Kremlin spokesman Dmitry Peskov for his part described these attacks as a “dangerous factor”, adding, without providing details, that “necessary measures will be taken”.

On Tuesday morning, another drone attack in the Kursk airfield area, near the Ukrainian border this time, set fire to an oil tank.

President Putin, for his part, convened his Security Council to discuss issues related to “internal security”, said Mr. Peskov without further details.

And kyiv and Moscow have carried out a new exchange of prisoners, the Russian Ministry of Defense announced, noting in a press release that “60 Russian servicemen” had been released on Tuesday in this operation.
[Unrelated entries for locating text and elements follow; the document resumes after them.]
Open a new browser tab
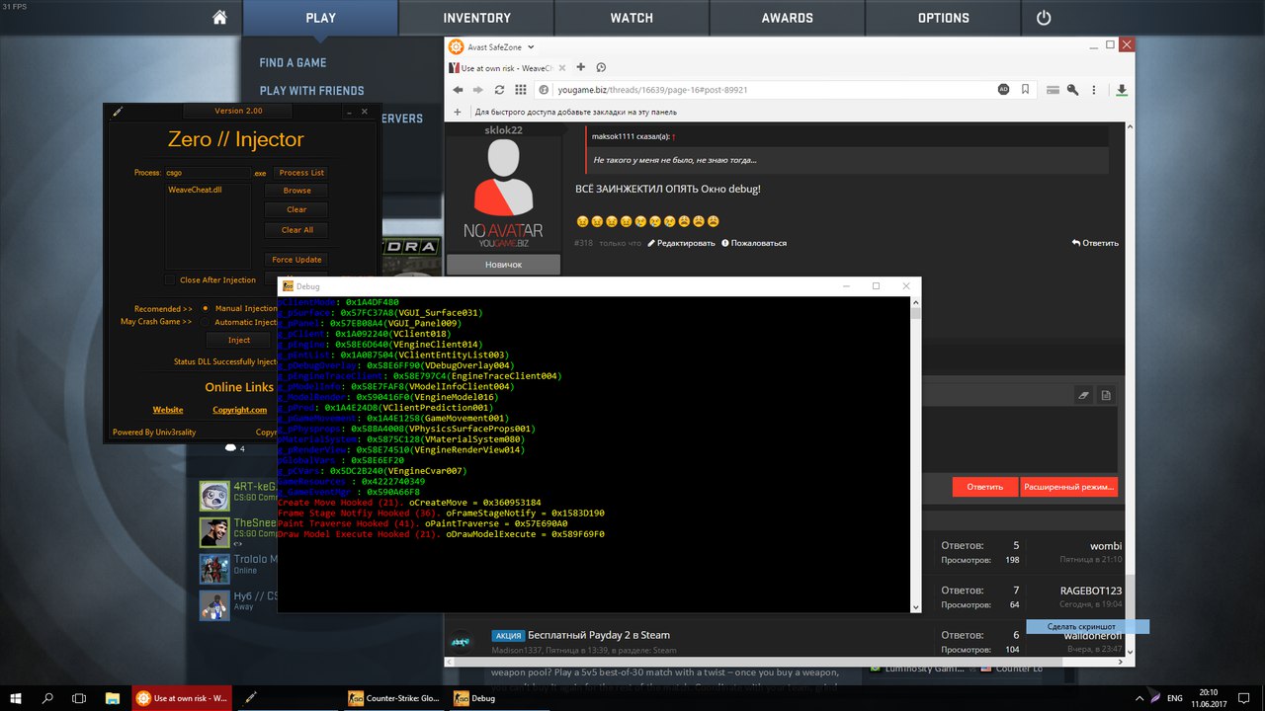1265x711 pixels. pos(581,67)
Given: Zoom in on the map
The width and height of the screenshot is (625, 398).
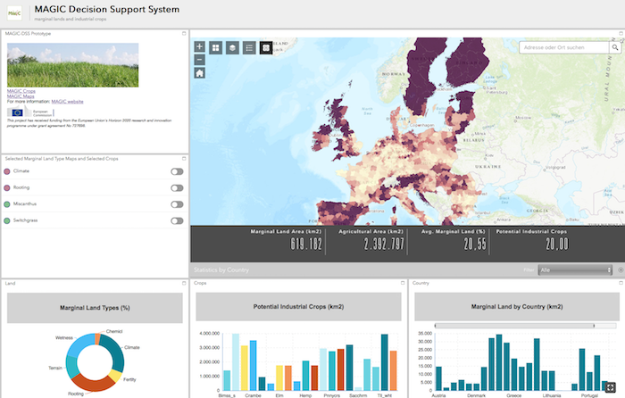Looking at the screenshot, I should click(x=199, y=47).
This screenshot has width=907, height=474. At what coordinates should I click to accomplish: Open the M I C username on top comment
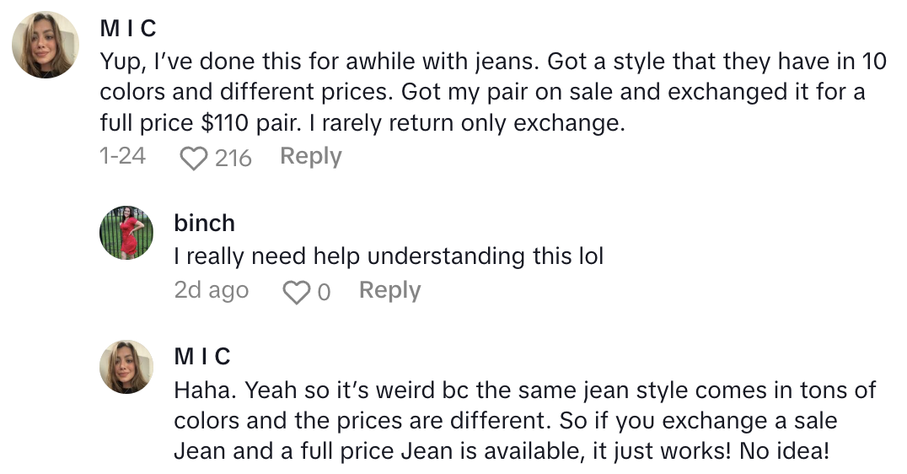[128, 29]
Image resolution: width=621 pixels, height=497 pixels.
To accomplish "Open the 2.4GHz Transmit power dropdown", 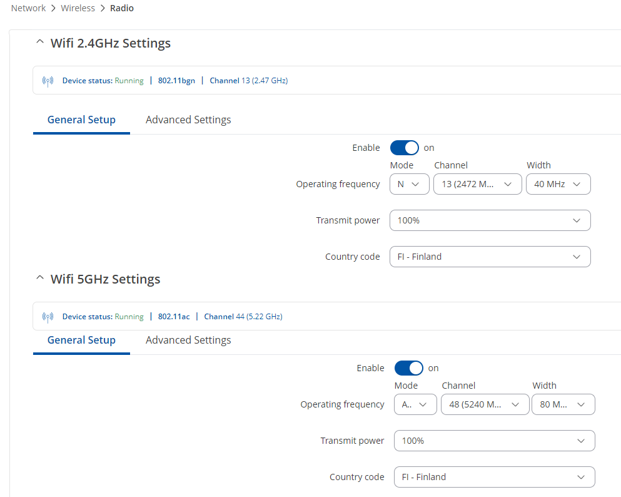I will tap(490, 220).
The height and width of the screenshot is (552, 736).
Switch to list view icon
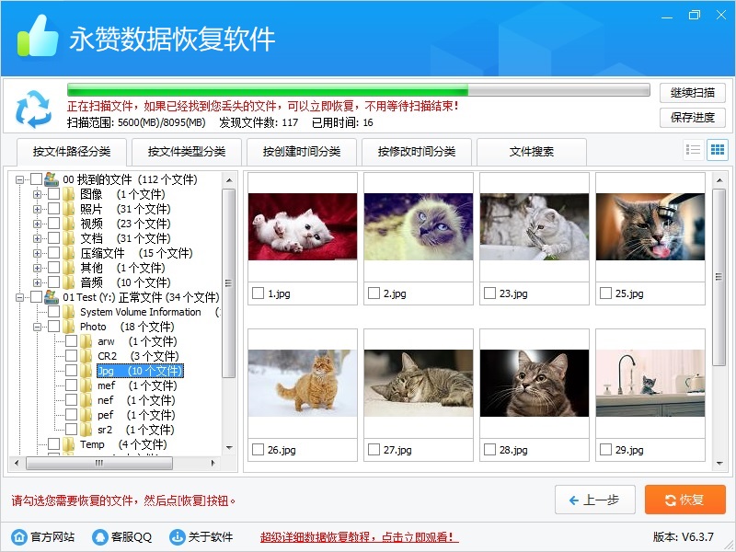tap(694, 150)
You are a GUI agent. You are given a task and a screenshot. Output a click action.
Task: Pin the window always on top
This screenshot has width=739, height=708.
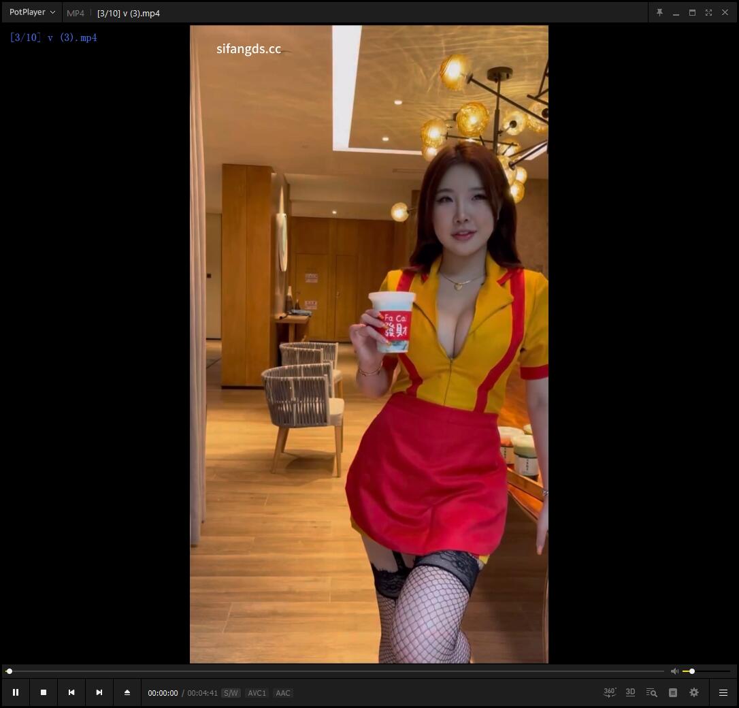click(x=659, y=12)
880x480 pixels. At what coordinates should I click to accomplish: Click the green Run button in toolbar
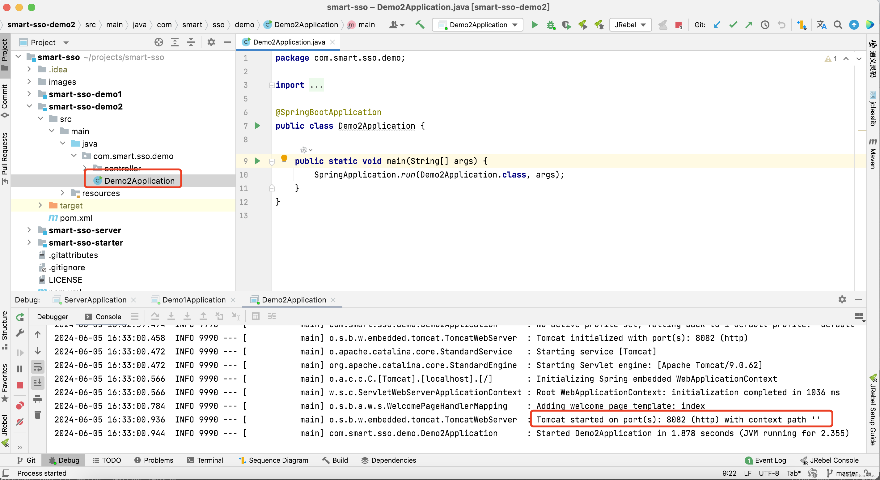pyautogui.click(x=535, y=25)
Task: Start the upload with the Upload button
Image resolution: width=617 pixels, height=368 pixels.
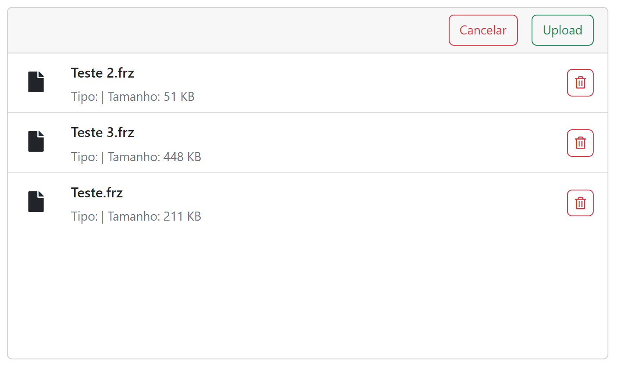Action: pyautogui.click(x=562, y=30)
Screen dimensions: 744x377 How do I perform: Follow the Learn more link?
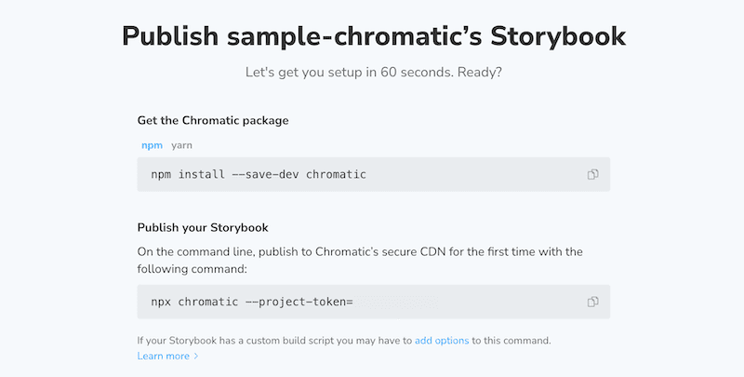pos(163,357)

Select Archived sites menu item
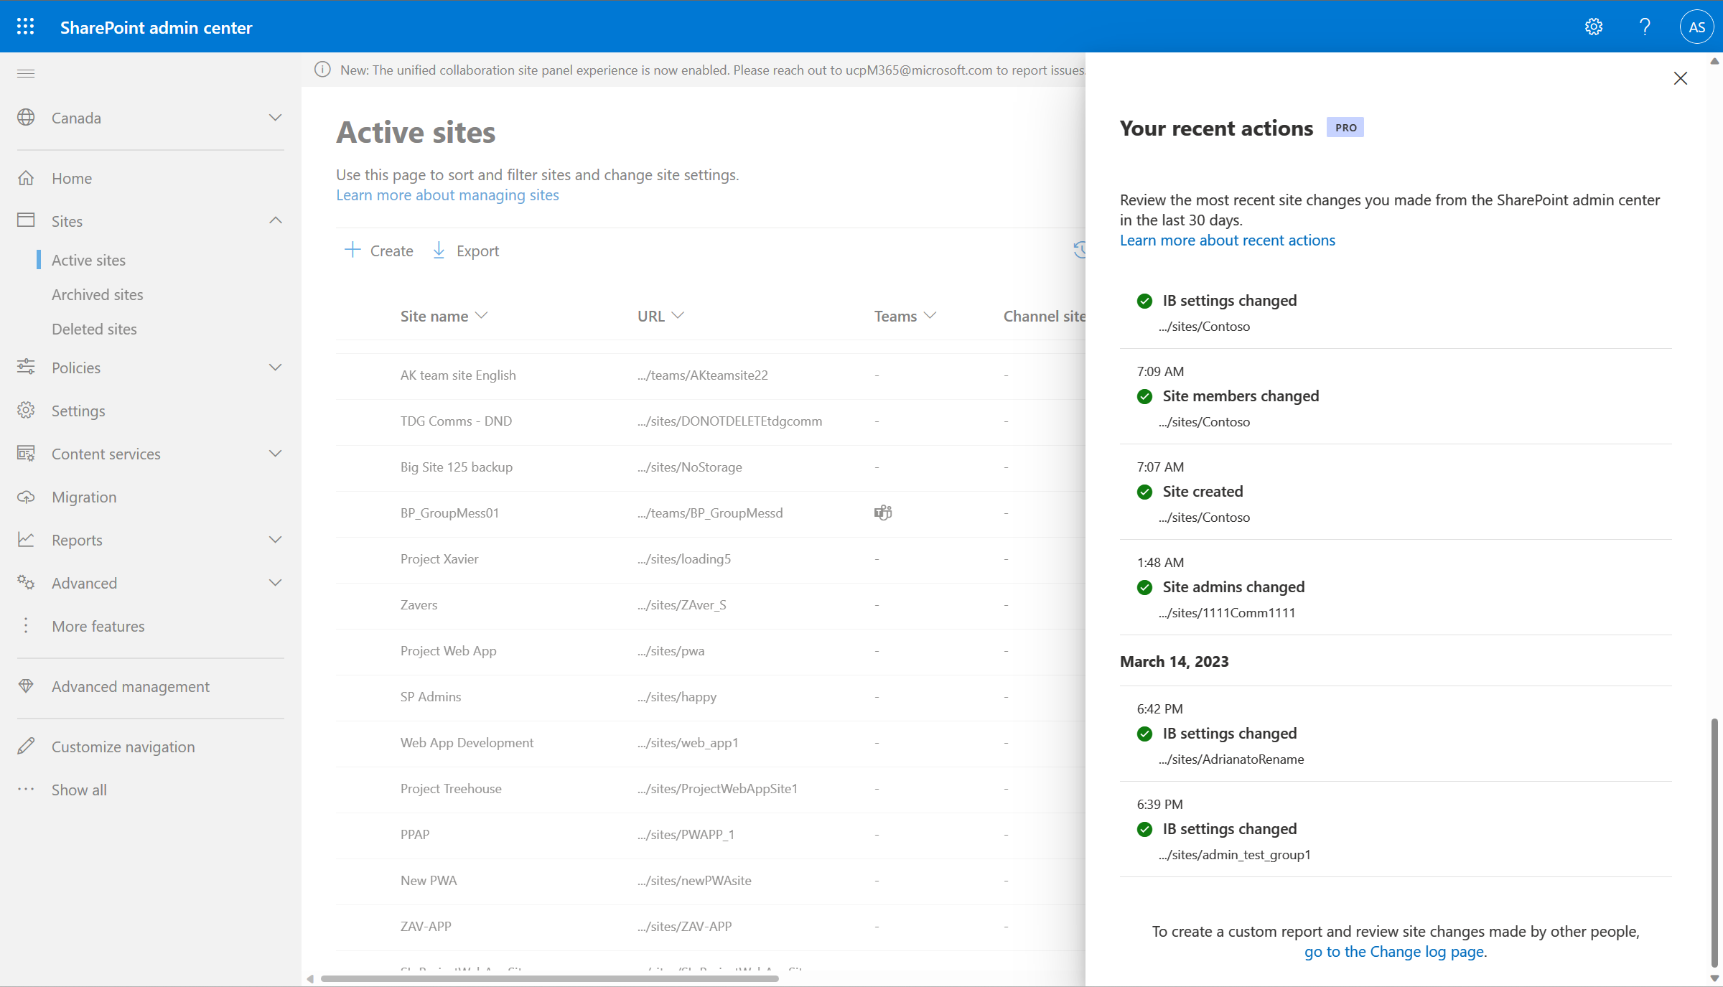[97, 294]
“No doubt” to find new buyers of Russian crude

On the sanctions front, Russia has continued to play down the importance of the capping of its crude oil price by the West, which is thus trying to reduce the oil windfall financing its war effort.

“I have no doubt that there will be buyers for our oil products,” said Russian Deputy Foreign Minister Sergei Ryabkov.

The announcement on Friday by the European Union (EU), the G7 and Australia of a ceiling on the price of Russian oil for export at 60 US dollars will “fragment” the world economy “in many areas” , he estimated.

On the same subject, Russian Deputy Prime Minister in charge of Energy, Alexander Novak, who has already warned that Moscow will no longer deliver oil to countries that adopt the capping mechanism, repeated on Tuesday that it would ” lead to an even greater increase in prices” on world markets, against a backdrop of already high inflation in many countries.

According to Mr. Novak, the price cap introduced by the West “is not a tragedy” for Russia despite “supply chains to change” and “an uncertain situation”.

“Trading companies will find mechanisms among themselves to sell the products concerned”, he assured, even if he once again said “not to rule out” a drop in Russian oil deliveries in the coming months in the face of these “uncertainties”.